The crisis has highlighted the EU’s over-reliance on third countries for critical raw materials crucial in key technologies needed to achieve a carbon-neutral and digital society. Strategic foresight can help identify possible scenarios and define strategic options to boost the EU’s open strategic autonomy.
A shift to a greener economy could create 24 million new jobs globally and its impact in the recovery from the COVID-19 crisis could be significantly larger than previously thought. Strategic foresight can help us explore the drivers of change, understand the future structural shift in the labour market and guide a reskilling of people who have lost their jobs during the crisis or who are likely to in the future due to technological developments and automation.
The crisis has accelerated hyper-connectivity and the integration of new technologies affecting the human condition and the way we live. Strategic foresight can help us anticipate how key emerging technologies could develop, their impact on all spheres of life, and ways to seize upcoming opportunities.
Foresight really is not about the crystal ball
It’s true, some of my colleagues have been asking me if I can tell them what will be the next lotto numbers. Foresight really is not about the crystal ball. It’s about making sure we use the best scientific advice in where Europe could be, should be or want to be. Maros Sefcovic, Vice-President-designate, Interinstitutional Relations and Foresight
The 2020 Strategic Foresight Report shows that action-driven strategic foresight is uniquely suited to inform decision-makers to drive the twin transitions and strengthen the EU’s resilience. For this purpose, this Communication presents as next steps:
Prototype resilience dashboards as an example of a way of monitoring resilience. The prototype dashboards will be further developed and co-created in exploratory discussions with Member States and other key stakeholders. The focus of this work will be on the medium-to-long-term, to give the best conditions for foresight-informed policies to mitigate vulnerabilities and strengthen capacities.
the Commission Strategic Foresight Agenda, supporting overarching political priorities. It will include ad-hoc foresight exercises to inform major initiatives planned in the Commission Work Programme as well as crosscutting issues identified as high impact. Examples could include: Open strategic autonomy, the future of green jobs and skills, and deepening the twinning of the green and digital transitions across all policies and strategies
the annual ESPAS conference, planned for November 2020. The Commission will use this opportunity to discuss the topic of next year’s Strategic Foresight Report. The Commission also plans to use the ESPAS conference to launch an EU-wide Foresight Network with Member State public foresight capabilities, think tanks, academia, industry stakeholders and civil society
Foresight scenarios to inform future policy debate, to ensure coherence across policies, and to serve as a shared, forward‑looking framework for policy proposals. These scenarios will help identify potential pathways for the twin transition. This exercise can also contribute to the Conference on the Future of Europe.

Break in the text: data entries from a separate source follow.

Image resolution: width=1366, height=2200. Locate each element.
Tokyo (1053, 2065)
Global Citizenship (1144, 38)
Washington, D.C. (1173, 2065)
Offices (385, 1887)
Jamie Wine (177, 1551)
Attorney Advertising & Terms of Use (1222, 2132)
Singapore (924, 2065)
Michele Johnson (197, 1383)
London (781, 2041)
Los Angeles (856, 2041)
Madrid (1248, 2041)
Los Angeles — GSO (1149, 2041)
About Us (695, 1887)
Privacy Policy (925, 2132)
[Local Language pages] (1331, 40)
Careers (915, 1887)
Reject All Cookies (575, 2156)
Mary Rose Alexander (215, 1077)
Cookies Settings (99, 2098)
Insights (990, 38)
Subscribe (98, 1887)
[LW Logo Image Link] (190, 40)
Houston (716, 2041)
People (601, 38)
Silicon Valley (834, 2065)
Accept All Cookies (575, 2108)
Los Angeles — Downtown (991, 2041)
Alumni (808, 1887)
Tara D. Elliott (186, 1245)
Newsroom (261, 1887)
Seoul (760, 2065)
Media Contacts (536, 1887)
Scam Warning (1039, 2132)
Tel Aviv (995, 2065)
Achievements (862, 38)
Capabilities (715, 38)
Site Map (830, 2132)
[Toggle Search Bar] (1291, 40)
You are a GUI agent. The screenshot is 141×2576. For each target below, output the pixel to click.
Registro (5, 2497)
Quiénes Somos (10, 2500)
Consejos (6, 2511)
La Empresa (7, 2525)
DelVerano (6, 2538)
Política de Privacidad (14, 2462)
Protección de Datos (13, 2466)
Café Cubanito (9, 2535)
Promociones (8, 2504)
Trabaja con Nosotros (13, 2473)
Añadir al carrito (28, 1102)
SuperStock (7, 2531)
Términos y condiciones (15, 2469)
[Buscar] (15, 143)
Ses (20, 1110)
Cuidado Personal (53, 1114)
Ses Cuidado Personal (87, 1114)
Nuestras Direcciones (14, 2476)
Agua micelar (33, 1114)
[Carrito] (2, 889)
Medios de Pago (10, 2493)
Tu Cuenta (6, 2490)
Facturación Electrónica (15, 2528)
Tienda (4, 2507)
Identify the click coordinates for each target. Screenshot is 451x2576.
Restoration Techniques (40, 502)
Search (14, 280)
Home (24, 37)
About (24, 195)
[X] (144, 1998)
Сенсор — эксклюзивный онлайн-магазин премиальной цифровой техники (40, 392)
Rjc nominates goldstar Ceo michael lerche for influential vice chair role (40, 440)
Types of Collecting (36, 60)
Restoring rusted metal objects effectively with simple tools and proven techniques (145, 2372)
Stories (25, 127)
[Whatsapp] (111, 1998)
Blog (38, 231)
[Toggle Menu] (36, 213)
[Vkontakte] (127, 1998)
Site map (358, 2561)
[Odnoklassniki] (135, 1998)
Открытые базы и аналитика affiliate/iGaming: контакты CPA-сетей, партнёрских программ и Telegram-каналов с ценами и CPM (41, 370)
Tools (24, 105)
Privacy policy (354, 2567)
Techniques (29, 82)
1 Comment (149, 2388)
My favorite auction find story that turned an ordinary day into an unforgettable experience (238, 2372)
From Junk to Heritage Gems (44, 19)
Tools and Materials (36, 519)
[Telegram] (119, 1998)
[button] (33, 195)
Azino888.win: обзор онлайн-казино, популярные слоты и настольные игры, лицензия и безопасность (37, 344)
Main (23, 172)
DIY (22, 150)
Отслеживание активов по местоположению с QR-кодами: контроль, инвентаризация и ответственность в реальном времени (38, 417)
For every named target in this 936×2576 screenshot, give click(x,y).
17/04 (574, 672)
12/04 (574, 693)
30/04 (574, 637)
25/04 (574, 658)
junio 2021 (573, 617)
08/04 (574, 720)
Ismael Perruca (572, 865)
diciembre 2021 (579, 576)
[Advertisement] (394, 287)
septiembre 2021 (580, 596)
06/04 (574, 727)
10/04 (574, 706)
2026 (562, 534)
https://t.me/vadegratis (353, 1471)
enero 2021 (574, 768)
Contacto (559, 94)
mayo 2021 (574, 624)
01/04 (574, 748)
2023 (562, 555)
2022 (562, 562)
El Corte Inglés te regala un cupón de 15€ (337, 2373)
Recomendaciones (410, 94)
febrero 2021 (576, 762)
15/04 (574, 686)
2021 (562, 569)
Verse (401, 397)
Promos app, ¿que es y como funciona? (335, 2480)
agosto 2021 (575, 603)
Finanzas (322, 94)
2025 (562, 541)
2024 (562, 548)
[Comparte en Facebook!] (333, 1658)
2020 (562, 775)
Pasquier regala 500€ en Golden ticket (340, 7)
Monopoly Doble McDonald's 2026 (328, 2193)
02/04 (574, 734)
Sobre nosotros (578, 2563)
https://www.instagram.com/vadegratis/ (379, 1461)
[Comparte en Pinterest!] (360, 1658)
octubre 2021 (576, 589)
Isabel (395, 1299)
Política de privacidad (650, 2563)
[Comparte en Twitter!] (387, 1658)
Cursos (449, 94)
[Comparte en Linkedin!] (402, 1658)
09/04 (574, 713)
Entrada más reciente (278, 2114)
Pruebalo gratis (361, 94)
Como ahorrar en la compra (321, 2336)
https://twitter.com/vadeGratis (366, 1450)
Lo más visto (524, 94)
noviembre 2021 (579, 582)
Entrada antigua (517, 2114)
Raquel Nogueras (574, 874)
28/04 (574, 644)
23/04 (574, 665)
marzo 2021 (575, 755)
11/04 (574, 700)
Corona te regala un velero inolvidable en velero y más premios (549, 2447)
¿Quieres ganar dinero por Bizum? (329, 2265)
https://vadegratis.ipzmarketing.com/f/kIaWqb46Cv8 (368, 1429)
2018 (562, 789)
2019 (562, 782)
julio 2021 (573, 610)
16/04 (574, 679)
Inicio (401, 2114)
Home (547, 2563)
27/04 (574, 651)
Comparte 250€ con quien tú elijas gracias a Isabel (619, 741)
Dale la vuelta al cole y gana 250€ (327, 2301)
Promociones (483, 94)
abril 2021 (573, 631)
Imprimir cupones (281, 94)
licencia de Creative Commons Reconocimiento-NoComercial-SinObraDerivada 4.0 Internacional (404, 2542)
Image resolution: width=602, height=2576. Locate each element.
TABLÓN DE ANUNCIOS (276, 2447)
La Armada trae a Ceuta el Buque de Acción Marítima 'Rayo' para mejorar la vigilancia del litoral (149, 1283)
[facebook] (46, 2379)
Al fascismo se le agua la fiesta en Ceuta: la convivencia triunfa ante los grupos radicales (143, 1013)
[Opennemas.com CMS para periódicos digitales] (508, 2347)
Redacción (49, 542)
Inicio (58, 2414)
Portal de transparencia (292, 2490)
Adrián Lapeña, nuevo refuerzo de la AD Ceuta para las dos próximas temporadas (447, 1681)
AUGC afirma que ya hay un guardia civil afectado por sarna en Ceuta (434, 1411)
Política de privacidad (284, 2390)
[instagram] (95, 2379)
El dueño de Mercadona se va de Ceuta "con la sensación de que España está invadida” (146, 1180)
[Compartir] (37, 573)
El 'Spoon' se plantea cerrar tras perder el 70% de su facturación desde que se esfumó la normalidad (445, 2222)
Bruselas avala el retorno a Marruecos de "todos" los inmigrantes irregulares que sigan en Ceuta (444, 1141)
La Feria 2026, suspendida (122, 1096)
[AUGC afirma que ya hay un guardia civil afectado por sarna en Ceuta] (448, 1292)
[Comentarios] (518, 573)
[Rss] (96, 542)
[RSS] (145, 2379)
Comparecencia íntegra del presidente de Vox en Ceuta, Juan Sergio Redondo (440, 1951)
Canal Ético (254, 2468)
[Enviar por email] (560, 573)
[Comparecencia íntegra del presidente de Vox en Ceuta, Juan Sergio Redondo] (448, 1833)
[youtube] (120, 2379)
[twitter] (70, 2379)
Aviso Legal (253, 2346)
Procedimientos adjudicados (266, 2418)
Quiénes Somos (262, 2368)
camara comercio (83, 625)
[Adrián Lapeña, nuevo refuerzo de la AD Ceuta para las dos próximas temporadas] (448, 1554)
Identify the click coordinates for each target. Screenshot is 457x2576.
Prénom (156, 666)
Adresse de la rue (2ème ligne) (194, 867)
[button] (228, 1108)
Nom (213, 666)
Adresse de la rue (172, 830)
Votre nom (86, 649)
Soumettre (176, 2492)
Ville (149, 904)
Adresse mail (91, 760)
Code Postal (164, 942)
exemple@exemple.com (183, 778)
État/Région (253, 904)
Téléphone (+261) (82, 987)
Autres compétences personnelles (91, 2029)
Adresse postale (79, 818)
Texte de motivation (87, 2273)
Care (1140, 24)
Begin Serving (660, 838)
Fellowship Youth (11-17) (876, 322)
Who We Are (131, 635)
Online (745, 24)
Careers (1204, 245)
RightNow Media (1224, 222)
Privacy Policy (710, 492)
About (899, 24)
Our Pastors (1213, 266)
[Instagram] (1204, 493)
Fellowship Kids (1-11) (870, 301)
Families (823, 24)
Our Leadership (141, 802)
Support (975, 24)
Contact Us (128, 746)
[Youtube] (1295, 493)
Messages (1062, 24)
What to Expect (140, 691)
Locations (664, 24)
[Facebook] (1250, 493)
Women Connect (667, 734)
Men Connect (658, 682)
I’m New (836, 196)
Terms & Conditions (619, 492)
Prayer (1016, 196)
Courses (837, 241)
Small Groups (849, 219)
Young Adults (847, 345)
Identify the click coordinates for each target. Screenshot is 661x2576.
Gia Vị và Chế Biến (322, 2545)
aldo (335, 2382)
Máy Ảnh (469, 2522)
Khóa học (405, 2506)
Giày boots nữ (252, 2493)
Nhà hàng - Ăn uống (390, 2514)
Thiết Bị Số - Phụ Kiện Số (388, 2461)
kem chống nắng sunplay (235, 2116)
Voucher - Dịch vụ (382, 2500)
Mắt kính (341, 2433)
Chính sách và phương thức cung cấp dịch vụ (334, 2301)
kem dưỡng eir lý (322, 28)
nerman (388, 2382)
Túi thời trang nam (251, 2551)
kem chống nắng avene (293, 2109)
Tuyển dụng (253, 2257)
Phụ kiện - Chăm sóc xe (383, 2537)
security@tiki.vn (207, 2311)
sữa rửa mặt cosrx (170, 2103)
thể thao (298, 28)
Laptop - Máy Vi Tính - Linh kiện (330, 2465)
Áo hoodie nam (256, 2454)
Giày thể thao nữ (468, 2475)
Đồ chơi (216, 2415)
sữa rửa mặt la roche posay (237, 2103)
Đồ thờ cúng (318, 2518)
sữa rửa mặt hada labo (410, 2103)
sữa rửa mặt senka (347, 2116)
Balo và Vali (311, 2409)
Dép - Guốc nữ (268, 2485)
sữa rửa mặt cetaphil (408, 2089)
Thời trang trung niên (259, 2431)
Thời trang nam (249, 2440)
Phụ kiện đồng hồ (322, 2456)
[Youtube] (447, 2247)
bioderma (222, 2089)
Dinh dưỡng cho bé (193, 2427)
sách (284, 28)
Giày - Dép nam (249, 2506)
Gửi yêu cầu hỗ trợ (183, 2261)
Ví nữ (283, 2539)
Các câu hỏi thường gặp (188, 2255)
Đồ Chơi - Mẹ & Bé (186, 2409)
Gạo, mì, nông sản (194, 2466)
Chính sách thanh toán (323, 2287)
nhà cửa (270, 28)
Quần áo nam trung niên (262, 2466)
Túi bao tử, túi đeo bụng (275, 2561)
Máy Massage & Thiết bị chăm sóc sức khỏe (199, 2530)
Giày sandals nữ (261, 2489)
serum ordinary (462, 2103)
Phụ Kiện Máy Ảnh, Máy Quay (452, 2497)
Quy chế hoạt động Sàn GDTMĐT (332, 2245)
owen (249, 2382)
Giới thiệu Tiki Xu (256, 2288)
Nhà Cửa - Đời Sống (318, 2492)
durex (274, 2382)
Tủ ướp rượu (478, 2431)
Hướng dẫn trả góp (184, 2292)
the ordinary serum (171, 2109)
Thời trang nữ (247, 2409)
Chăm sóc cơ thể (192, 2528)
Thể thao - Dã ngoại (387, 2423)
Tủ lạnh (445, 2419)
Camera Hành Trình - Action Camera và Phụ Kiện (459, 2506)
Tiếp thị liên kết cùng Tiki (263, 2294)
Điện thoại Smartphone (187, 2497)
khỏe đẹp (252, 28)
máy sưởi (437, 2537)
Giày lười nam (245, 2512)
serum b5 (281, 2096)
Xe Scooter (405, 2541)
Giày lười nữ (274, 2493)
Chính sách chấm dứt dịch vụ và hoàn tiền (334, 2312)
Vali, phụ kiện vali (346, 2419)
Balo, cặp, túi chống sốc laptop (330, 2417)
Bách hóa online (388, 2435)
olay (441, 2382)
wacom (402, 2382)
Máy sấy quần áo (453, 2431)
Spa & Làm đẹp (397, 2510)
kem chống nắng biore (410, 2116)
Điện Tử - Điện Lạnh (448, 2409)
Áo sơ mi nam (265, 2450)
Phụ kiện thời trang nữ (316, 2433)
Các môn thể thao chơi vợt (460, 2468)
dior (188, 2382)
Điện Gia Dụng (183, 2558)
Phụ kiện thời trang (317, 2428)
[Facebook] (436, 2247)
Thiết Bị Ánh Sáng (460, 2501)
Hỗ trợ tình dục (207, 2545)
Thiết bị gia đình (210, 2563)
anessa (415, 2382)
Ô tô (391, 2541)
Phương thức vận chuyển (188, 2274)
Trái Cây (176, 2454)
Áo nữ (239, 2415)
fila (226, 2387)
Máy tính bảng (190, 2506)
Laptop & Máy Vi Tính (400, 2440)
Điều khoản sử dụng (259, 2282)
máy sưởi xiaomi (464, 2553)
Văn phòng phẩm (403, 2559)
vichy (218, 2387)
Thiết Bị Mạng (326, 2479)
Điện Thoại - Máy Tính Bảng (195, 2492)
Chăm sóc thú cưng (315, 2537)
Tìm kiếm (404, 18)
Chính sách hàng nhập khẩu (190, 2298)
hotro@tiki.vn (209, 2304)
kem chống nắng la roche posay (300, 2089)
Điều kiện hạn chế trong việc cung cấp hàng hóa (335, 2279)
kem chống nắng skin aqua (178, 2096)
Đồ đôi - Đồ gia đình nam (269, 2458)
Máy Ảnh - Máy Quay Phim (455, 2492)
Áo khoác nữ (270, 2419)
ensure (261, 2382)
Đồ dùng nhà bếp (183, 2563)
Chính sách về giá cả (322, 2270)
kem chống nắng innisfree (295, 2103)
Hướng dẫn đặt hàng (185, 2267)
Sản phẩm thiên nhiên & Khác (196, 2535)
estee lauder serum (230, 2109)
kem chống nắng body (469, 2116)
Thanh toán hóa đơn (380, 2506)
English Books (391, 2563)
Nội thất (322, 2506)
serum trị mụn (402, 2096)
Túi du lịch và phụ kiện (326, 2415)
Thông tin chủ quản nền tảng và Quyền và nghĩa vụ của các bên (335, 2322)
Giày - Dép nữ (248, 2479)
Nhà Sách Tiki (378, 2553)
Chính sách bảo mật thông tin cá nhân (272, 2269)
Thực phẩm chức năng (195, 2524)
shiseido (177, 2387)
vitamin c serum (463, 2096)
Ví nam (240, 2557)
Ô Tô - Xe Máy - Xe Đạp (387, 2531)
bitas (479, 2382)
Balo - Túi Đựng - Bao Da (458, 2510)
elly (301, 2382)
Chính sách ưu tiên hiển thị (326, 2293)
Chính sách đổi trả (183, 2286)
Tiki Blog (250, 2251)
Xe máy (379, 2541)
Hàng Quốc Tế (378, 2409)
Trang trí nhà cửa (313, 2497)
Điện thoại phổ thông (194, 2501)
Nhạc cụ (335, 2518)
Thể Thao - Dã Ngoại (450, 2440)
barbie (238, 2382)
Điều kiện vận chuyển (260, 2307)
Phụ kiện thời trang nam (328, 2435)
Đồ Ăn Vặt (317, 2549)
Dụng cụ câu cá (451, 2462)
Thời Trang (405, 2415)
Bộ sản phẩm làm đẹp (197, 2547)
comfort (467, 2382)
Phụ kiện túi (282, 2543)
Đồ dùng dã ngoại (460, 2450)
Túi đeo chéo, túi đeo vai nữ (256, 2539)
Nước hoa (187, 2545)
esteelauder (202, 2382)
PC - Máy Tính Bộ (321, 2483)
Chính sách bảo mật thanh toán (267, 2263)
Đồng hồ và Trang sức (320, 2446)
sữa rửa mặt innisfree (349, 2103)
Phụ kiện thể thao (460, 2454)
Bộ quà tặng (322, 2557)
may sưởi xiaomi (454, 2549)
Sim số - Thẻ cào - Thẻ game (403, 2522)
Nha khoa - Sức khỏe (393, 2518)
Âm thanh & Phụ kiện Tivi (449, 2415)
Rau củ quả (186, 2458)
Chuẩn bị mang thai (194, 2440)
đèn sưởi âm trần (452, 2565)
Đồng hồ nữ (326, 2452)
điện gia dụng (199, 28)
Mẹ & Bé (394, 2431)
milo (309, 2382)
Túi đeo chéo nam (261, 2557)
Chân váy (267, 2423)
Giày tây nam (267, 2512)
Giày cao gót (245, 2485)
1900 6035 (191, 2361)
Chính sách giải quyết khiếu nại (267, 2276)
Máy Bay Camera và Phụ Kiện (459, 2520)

2020 Strategic Foresight Report
The 2020 Strategic Foresight Report proposes prototype resilience dashboards to kick‑start discussions among Member States and other key stakeholders on how best to monitor resilience. These discussions can help identify and assess strengths and weaknesses at EU and Member State level, in view of emerging megatrends and anticipated challenges.
It can help answer the following question: are we, through our policies and recovery strategy, making the EU more resilient?